As the public continued to respond to the national campaign with “general apathy,” however, health officials redoubled their efforts to publicize measles’ “dramatic aspects,” and states began passing laws requiring the vaccine for schoolchildren. Within just over a decade, the country saw an all-time low of measles cases — and the disease had solidly acquired its new reputation as a deadly infection worthy of prevention at any cost.
We used to think mumps and chickenpox were ‘mild’ too
In the decades that followed the introduction of the measles vaccine, vaccine makers and health officials duplicated this approach with one new vaccine after another.
Mumps, often the butt of jokes in its pre-vaccine days, was no laughing matter within a decade of its vaccine’s introduction in 1967. Hepatitis B was considered an obscure infection of little import to most Americans when its vaccine first came out in 1981, but soon after it evolved into a “cousin” of AIDS known for lurking in nail salons, piercing parlors and playgrounds.

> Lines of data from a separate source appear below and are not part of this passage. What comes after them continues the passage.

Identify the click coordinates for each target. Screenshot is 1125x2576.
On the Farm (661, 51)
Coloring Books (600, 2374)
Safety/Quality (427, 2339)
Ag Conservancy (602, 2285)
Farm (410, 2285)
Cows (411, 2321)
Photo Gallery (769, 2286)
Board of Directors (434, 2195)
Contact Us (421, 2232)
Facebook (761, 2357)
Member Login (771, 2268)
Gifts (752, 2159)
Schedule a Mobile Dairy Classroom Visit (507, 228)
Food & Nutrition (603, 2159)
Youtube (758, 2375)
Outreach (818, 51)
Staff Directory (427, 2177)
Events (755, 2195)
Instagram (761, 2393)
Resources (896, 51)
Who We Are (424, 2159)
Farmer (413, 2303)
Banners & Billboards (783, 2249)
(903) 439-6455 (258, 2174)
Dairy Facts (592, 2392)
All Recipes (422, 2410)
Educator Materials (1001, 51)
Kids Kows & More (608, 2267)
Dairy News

Since the development of the chickenpox vaccine in the 1990s, the virus has been transformed in the public imagination from an innocuous if uncomfortable rite of childhood to a highly contagious infection that can cause pneumonia, sepsis and sometimes death. And in just the last decade, human papillomavirus (HPV) has morphed from a little-known sexually transmitted infection to a widely known cause of multiple forms of cancer. Each of these transformations in perception was triggered by a new vaccine.
Each new vaccine invited deliberation on how it should be used. That, in turn, focused increased scientific attention on the disease. Often, as federal health officials and other scientists accumulated new information about the disease’s risks and complications, the vaccine maker did its part to market its vaccine. As talk of each disease and its more dramatic aspects spread, public and scientific perception of the disease gradually transformed.
In this country, high vaccination rates rest on a consensus about the diseases prevented by vaccines. When doctors, health officials and, in particular, parents view a disease as serious, they view its vaccine as one worth getting.
The recent increase in the number of philosophical objectors to measles vaccine shows that historical consensus about the disease itself has eroded in recent years. But history also shows that one surefire route to consensus about a disease is fear of that disease. And fear often spreads like wildfire during disease outbreaks, much like what is happening once again now with measles.